• MATERIAL SUPPLIED:
+===+

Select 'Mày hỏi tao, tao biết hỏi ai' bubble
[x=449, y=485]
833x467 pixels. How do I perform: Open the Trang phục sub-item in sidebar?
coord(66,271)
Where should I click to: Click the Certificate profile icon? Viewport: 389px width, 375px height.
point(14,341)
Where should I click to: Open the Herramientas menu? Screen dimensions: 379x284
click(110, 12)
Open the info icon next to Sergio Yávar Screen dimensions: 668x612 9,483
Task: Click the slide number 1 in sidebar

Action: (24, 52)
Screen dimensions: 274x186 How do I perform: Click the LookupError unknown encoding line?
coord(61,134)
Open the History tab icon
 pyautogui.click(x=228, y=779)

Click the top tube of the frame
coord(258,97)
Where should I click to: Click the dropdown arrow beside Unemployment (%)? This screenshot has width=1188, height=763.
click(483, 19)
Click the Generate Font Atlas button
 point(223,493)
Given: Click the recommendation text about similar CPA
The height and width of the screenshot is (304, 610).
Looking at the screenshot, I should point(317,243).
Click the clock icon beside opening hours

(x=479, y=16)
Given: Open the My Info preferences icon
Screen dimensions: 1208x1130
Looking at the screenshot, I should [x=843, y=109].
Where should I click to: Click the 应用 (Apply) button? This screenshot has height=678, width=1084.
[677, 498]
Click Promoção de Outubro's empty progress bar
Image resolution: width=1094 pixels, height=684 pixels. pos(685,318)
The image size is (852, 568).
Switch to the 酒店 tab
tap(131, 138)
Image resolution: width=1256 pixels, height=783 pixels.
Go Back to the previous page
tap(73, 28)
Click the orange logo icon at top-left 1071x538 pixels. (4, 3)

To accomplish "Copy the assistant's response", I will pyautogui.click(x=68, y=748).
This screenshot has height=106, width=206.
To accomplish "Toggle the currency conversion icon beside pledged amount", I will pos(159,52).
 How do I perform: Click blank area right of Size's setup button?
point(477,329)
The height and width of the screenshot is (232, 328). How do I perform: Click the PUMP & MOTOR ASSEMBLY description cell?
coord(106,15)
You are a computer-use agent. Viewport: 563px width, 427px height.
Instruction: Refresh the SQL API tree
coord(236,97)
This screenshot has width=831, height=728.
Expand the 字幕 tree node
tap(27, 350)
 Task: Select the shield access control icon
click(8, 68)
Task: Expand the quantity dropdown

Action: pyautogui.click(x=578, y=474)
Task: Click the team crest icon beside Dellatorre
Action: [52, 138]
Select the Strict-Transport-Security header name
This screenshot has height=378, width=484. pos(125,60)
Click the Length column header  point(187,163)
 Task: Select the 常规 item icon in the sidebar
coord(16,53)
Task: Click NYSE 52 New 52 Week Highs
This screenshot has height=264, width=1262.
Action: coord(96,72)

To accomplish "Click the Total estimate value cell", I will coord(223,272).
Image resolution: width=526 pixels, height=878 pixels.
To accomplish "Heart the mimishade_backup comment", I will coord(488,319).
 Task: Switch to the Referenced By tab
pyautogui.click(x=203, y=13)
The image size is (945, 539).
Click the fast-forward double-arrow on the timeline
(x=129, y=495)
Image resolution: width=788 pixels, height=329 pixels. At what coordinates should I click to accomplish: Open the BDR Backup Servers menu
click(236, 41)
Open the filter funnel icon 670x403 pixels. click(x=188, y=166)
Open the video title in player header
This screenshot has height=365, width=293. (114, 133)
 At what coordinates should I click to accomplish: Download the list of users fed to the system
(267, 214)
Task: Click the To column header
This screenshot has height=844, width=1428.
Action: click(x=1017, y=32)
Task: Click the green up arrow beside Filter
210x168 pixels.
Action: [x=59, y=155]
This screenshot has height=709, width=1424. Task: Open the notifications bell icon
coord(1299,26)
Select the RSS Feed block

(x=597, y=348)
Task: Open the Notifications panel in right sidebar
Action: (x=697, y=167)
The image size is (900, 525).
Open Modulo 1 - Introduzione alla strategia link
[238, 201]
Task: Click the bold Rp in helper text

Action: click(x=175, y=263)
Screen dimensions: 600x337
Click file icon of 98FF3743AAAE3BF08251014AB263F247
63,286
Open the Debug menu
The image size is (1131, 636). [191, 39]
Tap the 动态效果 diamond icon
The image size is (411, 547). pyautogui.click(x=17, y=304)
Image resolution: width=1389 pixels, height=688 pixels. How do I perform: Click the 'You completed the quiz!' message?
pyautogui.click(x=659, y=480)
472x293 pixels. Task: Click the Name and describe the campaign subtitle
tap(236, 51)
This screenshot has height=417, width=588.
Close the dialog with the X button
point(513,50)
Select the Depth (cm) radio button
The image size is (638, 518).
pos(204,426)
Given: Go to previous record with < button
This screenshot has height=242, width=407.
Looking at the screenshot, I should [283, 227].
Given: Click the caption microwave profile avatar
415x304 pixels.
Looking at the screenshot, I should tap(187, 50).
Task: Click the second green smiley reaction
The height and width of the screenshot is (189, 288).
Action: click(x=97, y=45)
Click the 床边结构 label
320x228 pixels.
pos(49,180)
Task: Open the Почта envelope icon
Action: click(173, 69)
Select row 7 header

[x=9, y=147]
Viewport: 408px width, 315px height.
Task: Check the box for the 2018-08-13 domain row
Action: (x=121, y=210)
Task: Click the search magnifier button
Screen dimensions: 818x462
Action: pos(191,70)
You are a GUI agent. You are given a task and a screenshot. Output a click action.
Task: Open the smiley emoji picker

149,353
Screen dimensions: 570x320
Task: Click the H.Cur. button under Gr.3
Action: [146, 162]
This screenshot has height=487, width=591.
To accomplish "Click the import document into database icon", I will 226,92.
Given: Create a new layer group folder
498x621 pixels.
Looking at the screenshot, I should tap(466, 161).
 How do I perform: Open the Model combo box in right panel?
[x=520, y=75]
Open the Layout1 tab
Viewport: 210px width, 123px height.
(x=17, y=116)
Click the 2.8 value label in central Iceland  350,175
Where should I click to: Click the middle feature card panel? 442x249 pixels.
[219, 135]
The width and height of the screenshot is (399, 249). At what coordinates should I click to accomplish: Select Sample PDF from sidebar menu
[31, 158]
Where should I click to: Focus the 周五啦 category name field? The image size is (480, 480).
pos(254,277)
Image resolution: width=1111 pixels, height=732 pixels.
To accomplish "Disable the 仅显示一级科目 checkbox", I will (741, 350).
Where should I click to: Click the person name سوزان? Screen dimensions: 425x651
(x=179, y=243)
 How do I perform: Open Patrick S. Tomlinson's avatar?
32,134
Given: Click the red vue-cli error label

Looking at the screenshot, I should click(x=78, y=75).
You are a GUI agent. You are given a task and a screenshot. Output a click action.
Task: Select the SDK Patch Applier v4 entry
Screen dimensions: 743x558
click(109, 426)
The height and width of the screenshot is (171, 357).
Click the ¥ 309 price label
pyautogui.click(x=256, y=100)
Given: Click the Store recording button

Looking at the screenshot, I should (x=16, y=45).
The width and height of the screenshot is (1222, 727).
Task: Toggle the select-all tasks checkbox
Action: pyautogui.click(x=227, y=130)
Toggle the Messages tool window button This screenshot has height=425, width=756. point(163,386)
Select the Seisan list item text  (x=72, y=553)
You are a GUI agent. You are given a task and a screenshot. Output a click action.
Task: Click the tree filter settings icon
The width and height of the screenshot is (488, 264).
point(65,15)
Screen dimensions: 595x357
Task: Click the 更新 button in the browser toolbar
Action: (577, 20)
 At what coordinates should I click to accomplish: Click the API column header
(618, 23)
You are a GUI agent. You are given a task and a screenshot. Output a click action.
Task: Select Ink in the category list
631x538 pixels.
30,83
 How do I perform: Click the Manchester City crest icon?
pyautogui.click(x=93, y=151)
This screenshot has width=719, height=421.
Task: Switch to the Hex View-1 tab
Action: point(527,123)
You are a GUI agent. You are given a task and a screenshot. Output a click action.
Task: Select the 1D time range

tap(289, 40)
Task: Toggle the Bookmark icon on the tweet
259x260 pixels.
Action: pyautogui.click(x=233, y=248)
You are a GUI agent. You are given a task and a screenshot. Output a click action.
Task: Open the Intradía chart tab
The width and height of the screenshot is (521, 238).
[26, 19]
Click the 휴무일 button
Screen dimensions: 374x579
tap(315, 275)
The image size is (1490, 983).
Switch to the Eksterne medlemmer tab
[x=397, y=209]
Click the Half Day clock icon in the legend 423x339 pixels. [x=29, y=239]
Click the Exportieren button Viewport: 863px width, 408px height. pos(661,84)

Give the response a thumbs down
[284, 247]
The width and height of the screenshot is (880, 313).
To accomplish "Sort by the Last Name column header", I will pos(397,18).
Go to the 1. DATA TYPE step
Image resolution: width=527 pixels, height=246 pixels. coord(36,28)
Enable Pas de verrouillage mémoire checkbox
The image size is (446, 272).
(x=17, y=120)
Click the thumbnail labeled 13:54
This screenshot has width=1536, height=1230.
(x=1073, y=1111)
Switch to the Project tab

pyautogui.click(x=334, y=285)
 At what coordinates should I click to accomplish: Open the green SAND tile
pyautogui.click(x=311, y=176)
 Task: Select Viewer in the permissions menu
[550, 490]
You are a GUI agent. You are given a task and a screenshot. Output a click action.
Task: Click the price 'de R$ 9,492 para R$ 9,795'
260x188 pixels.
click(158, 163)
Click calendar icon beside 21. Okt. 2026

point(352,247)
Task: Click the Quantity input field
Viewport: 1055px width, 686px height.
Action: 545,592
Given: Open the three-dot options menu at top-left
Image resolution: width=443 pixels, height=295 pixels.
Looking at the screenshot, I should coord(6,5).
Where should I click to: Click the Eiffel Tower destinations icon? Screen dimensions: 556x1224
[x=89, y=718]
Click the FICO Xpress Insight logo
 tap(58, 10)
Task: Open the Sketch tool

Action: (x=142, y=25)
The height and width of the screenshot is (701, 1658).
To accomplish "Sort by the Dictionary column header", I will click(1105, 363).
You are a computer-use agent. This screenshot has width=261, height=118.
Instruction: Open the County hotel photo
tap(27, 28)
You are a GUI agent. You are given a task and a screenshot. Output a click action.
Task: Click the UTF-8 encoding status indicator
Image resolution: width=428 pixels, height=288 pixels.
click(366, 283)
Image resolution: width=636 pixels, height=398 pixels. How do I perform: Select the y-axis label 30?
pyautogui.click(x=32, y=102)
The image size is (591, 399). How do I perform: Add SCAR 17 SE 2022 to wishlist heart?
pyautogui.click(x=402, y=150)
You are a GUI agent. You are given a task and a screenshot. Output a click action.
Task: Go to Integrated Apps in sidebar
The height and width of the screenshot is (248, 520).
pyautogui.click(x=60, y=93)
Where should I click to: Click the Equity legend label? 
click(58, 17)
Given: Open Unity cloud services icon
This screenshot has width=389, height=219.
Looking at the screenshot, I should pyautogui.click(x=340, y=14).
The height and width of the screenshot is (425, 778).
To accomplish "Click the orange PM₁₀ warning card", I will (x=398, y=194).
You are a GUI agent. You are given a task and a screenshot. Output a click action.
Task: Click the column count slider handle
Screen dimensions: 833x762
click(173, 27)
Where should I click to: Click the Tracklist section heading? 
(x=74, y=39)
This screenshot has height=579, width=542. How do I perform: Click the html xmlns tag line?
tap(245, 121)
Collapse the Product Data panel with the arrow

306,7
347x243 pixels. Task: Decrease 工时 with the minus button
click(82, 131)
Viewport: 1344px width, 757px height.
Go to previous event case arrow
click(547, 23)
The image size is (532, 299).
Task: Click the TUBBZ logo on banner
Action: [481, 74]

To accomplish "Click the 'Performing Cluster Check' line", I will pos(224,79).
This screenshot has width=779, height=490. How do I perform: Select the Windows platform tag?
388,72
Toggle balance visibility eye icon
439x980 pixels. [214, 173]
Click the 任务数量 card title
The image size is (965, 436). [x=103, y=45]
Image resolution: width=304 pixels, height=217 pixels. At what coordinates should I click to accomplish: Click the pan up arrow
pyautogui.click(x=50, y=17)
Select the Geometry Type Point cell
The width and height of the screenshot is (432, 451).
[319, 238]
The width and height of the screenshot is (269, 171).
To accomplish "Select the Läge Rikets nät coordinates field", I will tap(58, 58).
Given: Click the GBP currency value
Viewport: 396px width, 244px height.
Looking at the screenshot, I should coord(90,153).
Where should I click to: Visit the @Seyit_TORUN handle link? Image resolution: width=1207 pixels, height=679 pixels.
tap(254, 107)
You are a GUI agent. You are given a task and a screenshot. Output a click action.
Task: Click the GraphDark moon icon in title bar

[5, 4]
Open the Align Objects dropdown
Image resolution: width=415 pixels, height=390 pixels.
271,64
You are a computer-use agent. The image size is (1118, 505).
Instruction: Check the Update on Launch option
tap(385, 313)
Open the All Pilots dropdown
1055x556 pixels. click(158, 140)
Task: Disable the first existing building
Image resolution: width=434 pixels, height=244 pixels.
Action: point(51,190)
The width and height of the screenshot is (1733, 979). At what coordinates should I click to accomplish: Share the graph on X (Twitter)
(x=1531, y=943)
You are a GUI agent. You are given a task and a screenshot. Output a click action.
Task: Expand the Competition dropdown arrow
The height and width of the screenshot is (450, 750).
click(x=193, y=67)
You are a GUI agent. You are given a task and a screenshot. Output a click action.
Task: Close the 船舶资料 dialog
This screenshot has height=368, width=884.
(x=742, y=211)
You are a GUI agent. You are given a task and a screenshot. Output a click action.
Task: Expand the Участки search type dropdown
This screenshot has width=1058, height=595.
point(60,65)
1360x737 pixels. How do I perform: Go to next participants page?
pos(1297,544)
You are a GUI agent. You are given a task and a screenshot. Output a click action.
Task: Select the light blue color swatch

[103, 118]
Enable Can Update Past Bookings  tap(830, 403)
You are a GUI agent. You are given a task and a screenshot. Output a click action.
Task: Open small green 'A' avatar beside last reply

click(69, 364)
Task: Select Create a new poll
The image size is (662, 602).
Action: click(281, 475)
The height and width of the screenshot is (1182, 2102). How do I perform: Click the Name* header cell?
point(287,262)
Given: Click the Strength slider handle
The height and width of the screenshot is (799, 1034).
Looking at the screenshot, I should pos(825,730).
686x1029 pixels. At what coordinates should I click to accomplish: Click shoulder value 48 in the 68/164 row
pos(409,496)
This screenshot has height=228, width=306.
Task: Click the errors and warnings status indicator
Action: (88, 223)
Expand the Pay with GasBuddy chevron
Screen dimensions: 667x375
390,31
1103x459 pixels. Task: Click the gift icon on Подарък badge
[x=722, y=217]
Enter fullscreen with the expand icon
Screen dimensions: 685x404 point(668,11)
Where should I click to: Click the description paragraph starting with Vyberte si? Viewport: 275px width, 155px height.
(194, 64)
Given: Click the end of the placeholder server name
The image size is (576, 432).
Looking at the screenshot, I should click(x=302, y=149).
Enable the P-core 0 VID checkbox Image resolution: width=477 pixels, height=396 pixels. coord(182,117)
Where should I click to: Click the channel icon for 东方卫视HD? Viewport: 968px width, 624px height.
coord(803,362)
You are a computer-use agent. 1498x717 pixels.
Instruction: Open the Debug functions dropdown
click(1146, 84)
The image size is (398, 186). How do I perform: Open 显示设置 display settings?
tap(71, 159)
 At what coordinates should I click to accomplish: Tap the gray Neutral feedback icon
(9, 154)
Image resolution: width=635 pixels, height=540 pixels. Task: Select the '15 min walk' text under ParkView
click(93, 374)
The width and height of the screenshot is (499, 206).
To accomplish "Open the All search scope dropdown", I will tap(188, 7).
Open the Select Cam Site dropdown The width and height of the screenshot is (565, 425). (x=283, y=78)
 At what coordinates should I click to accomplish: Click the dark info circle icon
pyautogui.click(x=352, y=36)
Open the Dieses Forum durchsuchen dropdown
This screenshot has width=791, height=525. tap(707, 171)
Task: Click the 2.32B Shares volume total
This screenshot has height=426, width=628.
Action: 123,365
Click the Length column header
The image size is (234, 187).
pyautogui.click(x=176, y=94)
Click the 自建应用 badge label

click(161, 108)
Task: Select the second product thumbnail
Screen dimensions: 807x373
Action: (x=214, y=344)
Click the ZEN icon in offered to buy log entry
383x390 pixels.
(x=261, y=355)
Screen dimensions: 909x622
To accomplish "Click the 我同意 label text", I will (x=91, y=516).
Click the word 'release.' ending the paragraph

+===+

Above are the records; copy exactly the lines from the line with "Task: Select the 1D time range" through the line with "The image size is (1490, 983).", both included.

• SOLUTION TO THIS EXERCISE:
Task: Select the 1D time range

tap(289, 40)
Task: Toggle the Bookmark icon on the tweet
259x260 pixels.
Action: pyautogui.click(x=233, y=248)
You are a GUI agent. You are given a task and a screenshot. Output a click action.
Task: Open the Intradía chart tab
The width and height of the screenshot is (521, 238).
[26, 19]
Click the 휴무일 button
Screen dimensions: 374x579
tap(315, 275)
The image size is (1490, 983).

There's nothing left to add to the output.